Als je van je baas een horloge om je ranke pols geschoven krijgt dan weet je dat je aan het vorderen bent qua leeftijd. Het horloge betekende, precies op het moment dat ik mijn laatste volle jaar als werkende was ingegaan, dat ik bij mijn huidige werkgever vijfentwintig jaar in dienst was. Er stond geen etentje of ander samenzijn op het programma want iedereen zat thuis te werken en de eettenten hadden de coronadeuren stevig op slot. Ik vond het gruwelijk balen voor de restaurants en mijn collega’s, maar zelf was ik er niet zo rouwig om. Het zal voor een deel door de afgelopen twee jaar komen en het zal voor een ander deel aan mijn karakter te wijten zijn. ‘Laat me mijn eigen gang maar gaan’, zou Ramses Shaffy zeggen.
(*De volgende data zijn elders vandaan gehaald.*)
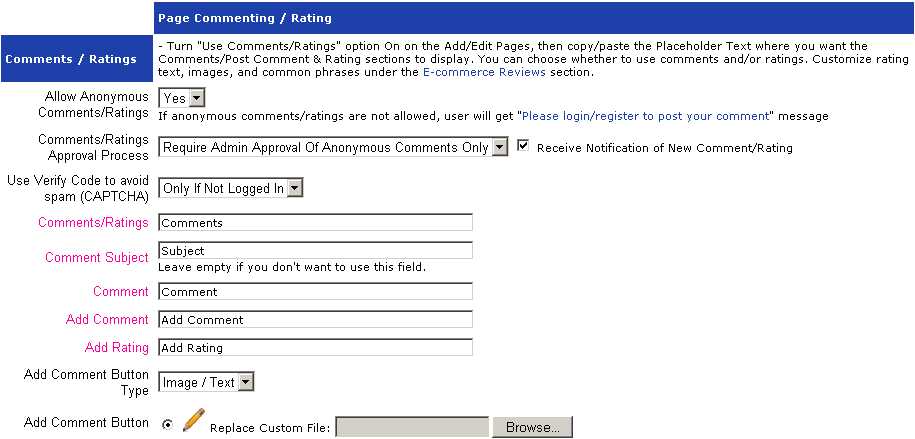Click the Comments/Ratings text field

pyautogui.click(x=316, y=222)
Het is allemaal maar stilletjes om me heen.
Ik kom amper ergens. Eén dagje per week naar mijn werk op de fiets en de andere dagen werk ik thuis. Boven op mijn biebje tussen al mijn boeken.
Ik laat tussendoor de hond uit, haal af en toe een pak yoghurt bij de dichtstbijzijnde supermarkt en breng plastic en lege flessen naar de dumpbakken aan het eind van de straat.
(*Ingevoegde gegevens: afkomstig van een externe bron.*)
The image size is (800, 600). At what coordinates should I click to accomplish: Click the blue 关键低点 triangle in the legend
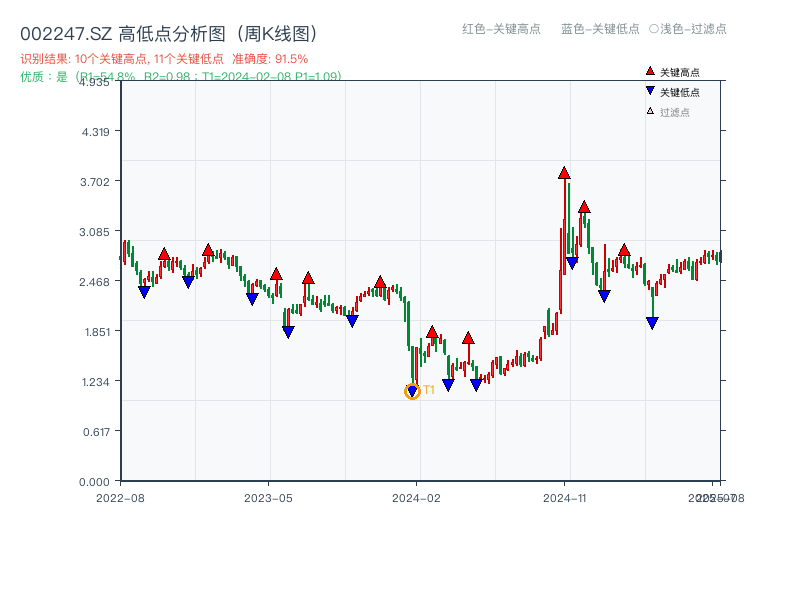coord(650,91)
Ik heb eindelijk definitief afscheid genomen van social media.
Ik lees weer boeken in de avonduren en kijk oude series op NPO Plus.
Ik heb eigenlijk helemaal geen horloge nodig. Ik leef op mijn eigen rare, eigenwijze ritme.
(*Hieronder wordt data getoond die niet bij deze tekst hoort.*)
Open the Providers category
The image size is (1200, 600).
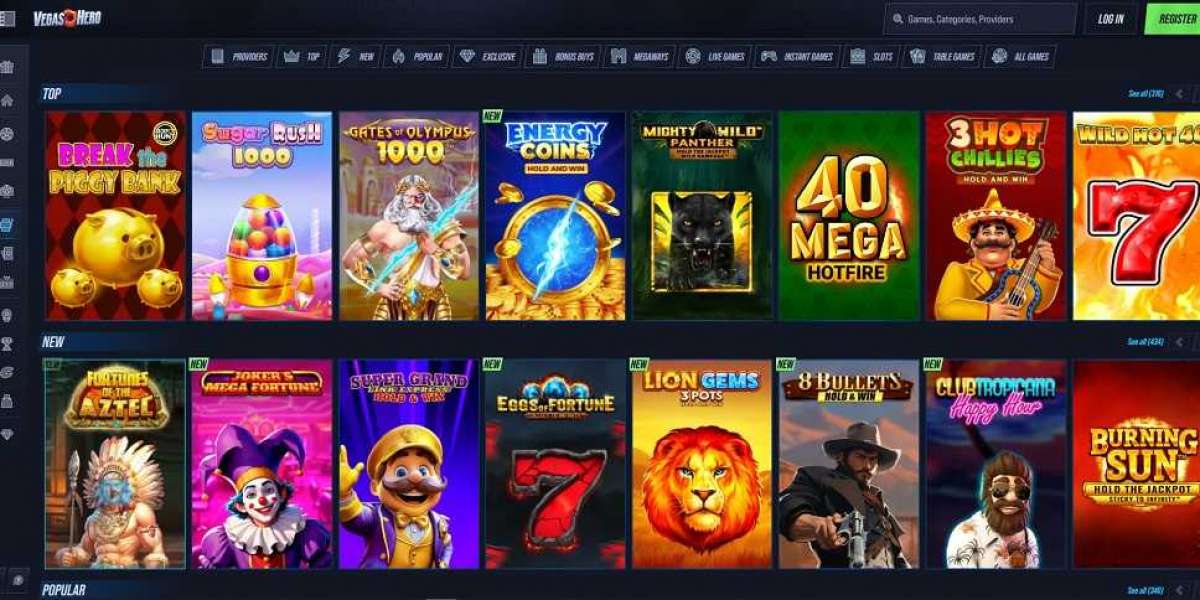tap(238, 57)
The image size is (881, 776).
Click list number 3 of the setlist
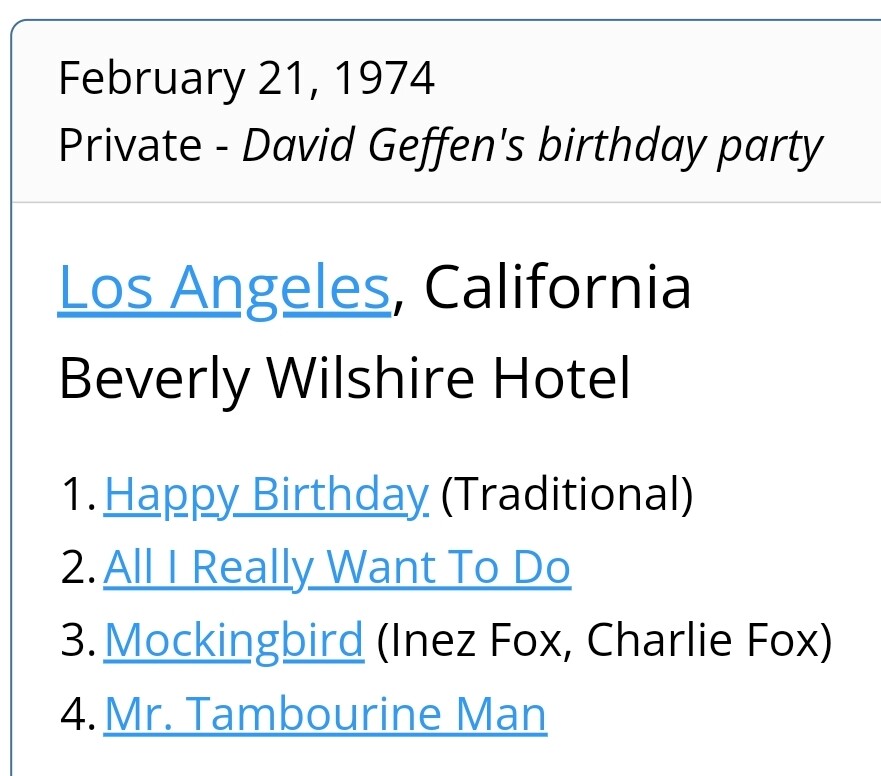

Schrijven deed ik vorig jaar bar weinig meer. Zes stukjes in de laatste vijf maanden vermoed ik. Lekker bezig met schrijven is anders. Reageren op blogs kwam er ook al niet meer van.
Man, wat moet jij een verschrikkelijk triest en saai leven aan het leiden zijn, hoor ik in de verte iemand denken. Nou, dat valt nog best mee. Ik heb een fijne vrouw, een knappe hond, veel muziek op de computer, veertienhonderd boeken in tien kasten en op de e-reader, altijd een paar kasteelbiertjes in de koelkast en een heerlijk bed.
Ik ben blij met het horloge. Niet omdat ik het nodig heb, maar omdat ik altijd blij ben als ik een horloge krijg. De vorige kreeg ik van mijn vrouw. Het was een smartwatch die ik jaren droeg. Nu is het bandje ervan stuk. Het horloge daarvoor was van mijn vader. Ik kreeg het toen hij bijna twaalf jaar geleden stierf.
Mijn eerste horloge kreeg ik van mijn ouders toen ik mijn heilige communie op 6-jarige leeftijd deed.
‘Ben je er blij mee?’, vroeg mijn vader.
‘Heel blij’, zei ik, maar over twee weken niet meer.’
Mijn vader keek me verschrikt aan. ‘Waarom over twee weken niet meer, jongen?’
‘Omdat het nieuwe er dan vanaf is, pap en dan is het gewoon iets geworden om op te kijken hoe laat het is.’
Mijn vader glimlachte en nam me in zijn armen. ‘Je hebt gelijk, jongen.’
‘De tijd gaat snel, gebruik haar wel’ is een oud gezegde.
Ik weet niet of ik de mij toegemeten tijd goed gebruik. Ik doe maar wat. Snel gaat ie absoluut. En die snelheid is in alle eerlijkheid het enige dat me af en toe bij de keel kan grijpen. Ik wil nog wel een jaar of vijftig dingen op mijn eigengereide en voor anderen onbegrijpelijke manier blijven doen, maar ik realiseer me dat dat er op mijn vijfenzestigste niet meer in zit.